Since childhood, my plan had been to become a pro-snowboarder and ski bum, a term I use affectionately. A serious knee injury altered that plan, and after some coaxing from my parents, I enrolled in college instead. As a young child, I had counted my piggy bank, played “budget meeting” and rolled my coins in paper wrappers. So when I enrolled in Marlon’s elective course on personal finance, it was not a giant leap.

Marlon Andrus
The author met Marlon Andrus (above) while a student in Andrus' finance classes at Salt Lake Community College.


Marlon was a masterful teacher, known for sharing real-life stories that showcased the pragmatic application of financial concepts. What I realize now, more than ever, is while he was one of a handful of mentors who shaped my path in life, I was one of hundreds of people whom he mentored in his.

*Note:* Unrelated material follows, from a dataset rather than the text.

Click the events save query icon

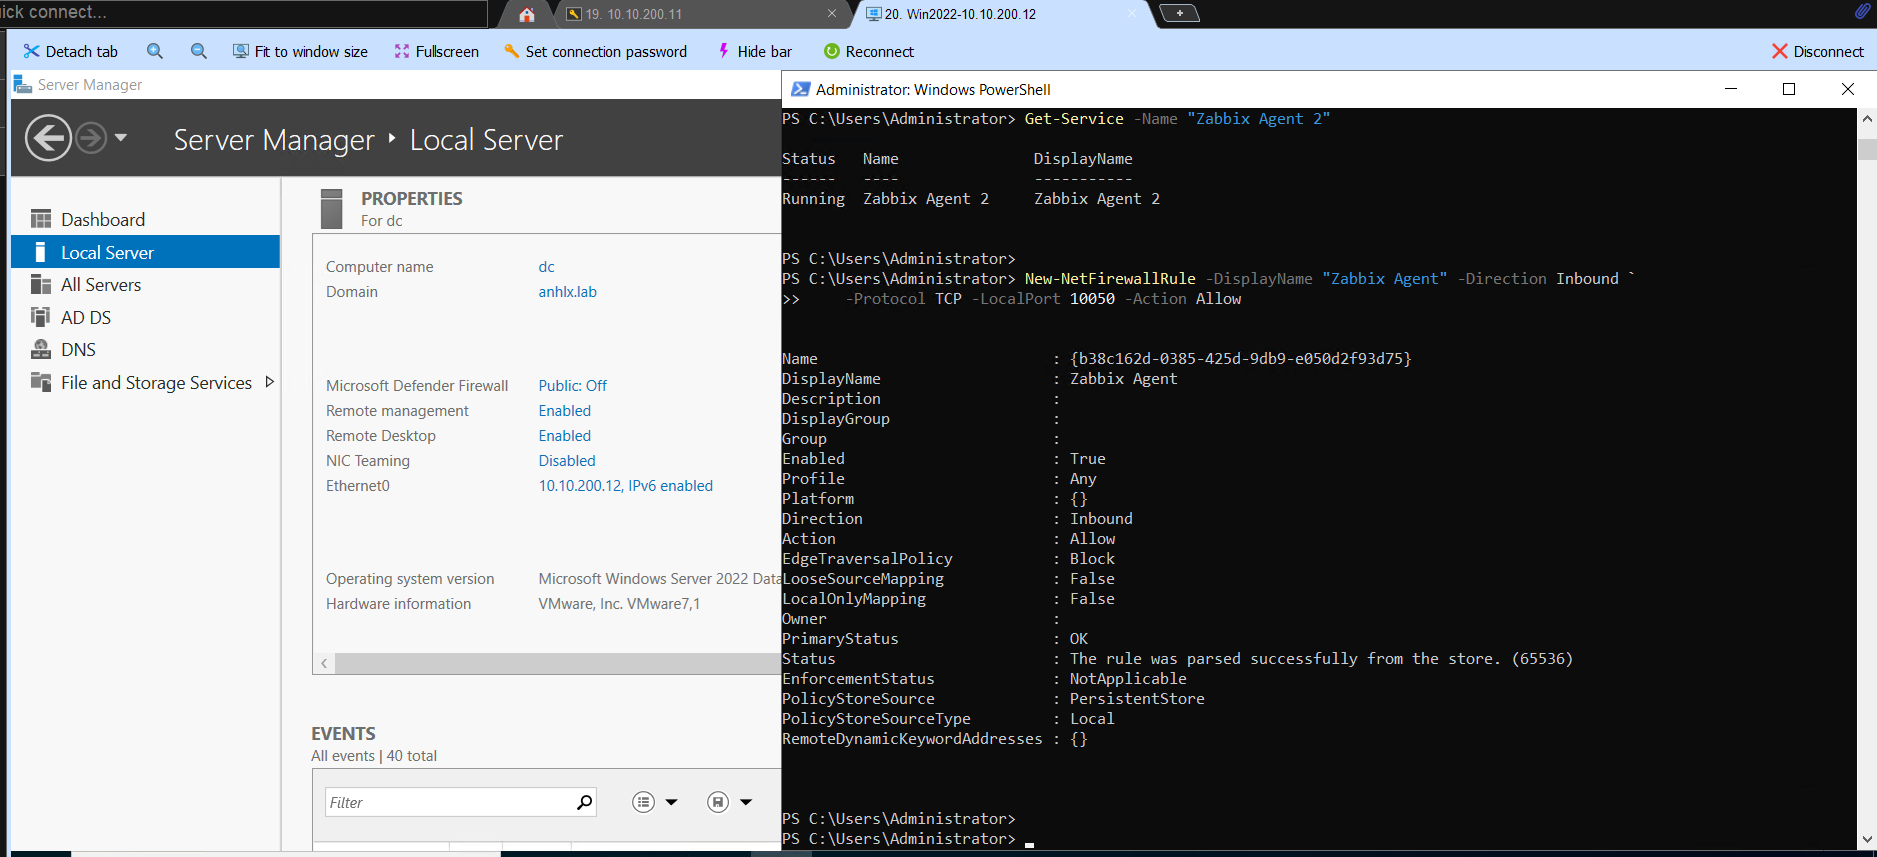(x=717, y=802)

I enrolled in several of his classes at Salt Lake Community College and he never just lectured. He took a genuine interest in his students. He taught me the concept of the Rule of 72, where I learned how long it would take to double money. Marlon’s interest in my success went well beyond the classroom, too. After a guest lecture by the regional manager of a national firm, Marlon invited me to have lunch with them. During our meal, he turned to me and suggested that I consider an internship at that firm. He didn’t know it then, but that was the exact moment that Marlon opened the door to finance as a career option for me. But at the same time, he made it clear that it was up to me to pursue it.

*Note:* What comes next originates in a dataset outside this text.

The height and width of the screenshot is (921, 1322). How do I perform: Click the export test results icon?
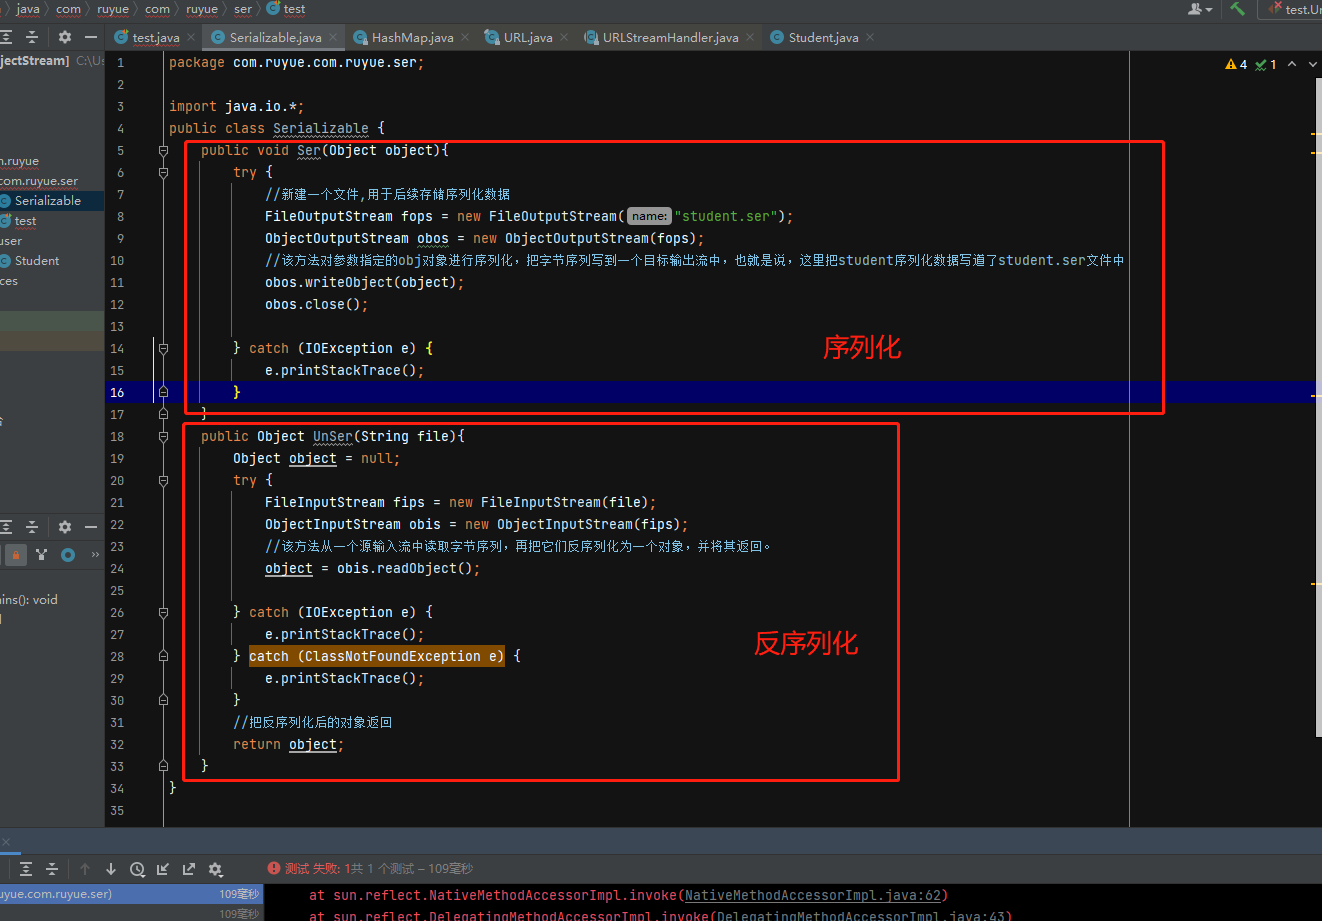point(189,869)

I stayed in contact with Marlon long after his courses. We would go to lunch at his favorite restaurant Red Lobster, where I would solicit his thoughts and opinions on finance, life and work. As my career progressed, I became more aware of how impactful his mentorship had been to me. His encouragement to help others succeed with their finances was a motivation for me in my daily work.

Since his passing, I have found myself thinking a lot about my opportunities to mentor. Am I providing guidance to as many people as I can? Put another way: for all the knowledge and experience I benefited from early in my career, am I paying it forward?

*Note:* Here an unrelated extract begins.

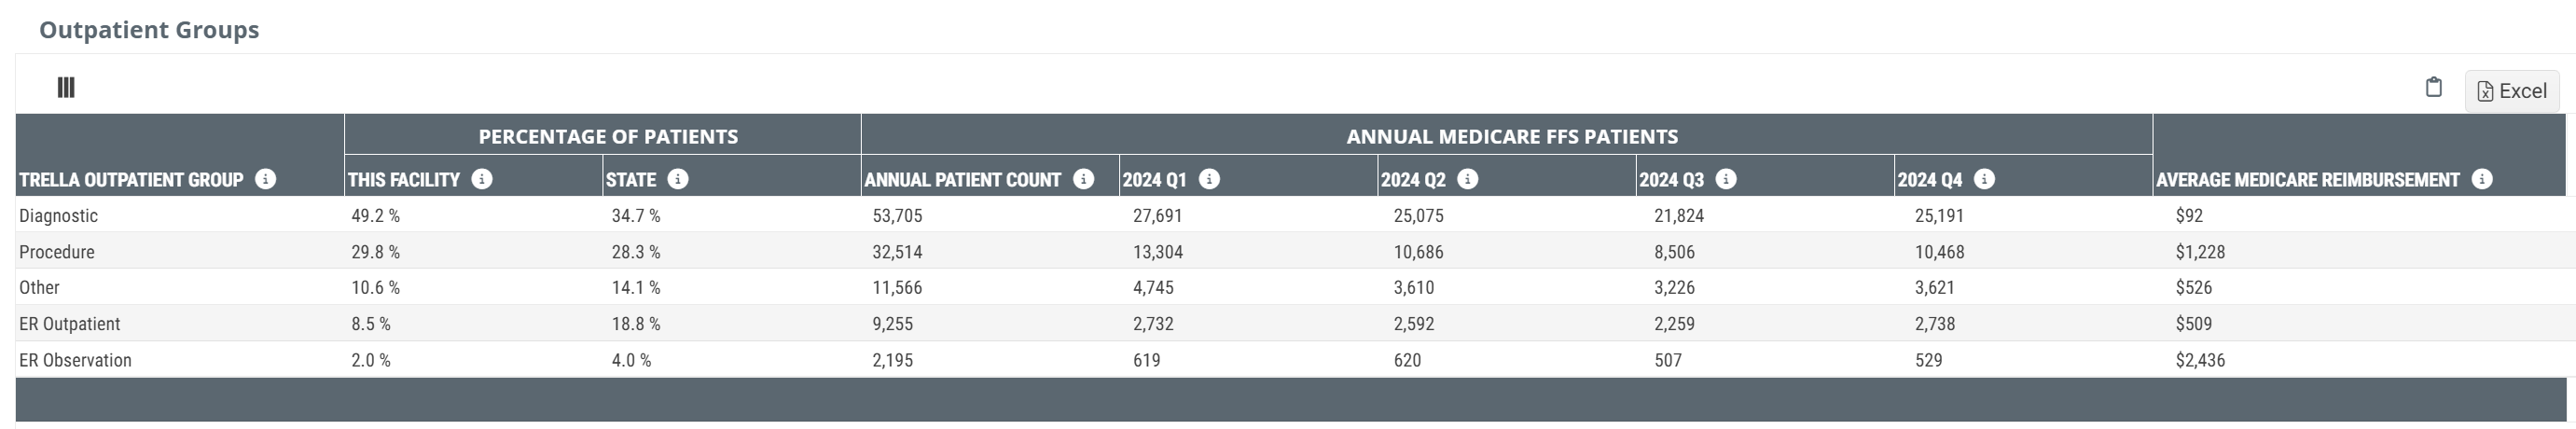Click the 2024 Q3 info icon
2576x429 pixels.
pyautogui.click(x=1726, y=179)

One thing I have noticed over the course of hosting the “Better conversations. Better outcomes” podcast is nearly every guest talks about a mentor who guided their early years in finance. Rick Unser brought it up most recently in our modern marketing episode #48, but other guests like Steve Sanduski and Steve Moore have talked about mentors in their work as well. Having a mentor almost seems to be a prerequisite for success in the wealth management field.

As I reflect on my time spent with Marlon and other mentors over the years, I recognize commonalities among them. The most impactful mentors in my life have had three attributes in common:

1. They take a genuine interest. Their interest both professionally and personally is genuine. They don’t need to be part of a corporate program, and they don’t do it to feel important. They held a sincere interest in me.

2. They act as coach, not expert. I found it easier to learn from my mentors because they played the role of a coach or a teacher, not that of an “all-knowing expert.” No one, especially not a 20-something up-and-coming professional, likes being preached at from an expert. Instead, mentors guide their mentees with real-life situations to help them develop their own self-efficacy and mastery of skills and subject matter.

3. They share success. Good mentors view their mentees’ successes as their own. For most mentors, seeing mentees achieve greater levels of success is the ultimate reward. Mentors may not share in the tangible reward, but it wouldn’t be unusual for a mentee’s success to somehow benefit the mentor in the long run.

As a whole, our industry is suffering from a shortage of new advisors. By 2022, there will be a shortage of 200,000 advisors in the U.S. alone, according to estimates from Discovery Data and Greenwich Associates. With the average age of advisors in the U.S. at nearly 51, and 43% over the age of 55, I see a lot of potential mentors out there who could share their knowledge and accelerate the learning curve.

How many people have you taken a genuine interest in? Are you sharing your wisdom as a coach or teacher? How are you positively impacting the successes of others?

For me, the answer to each of these questions is, “I wish I was doing more.”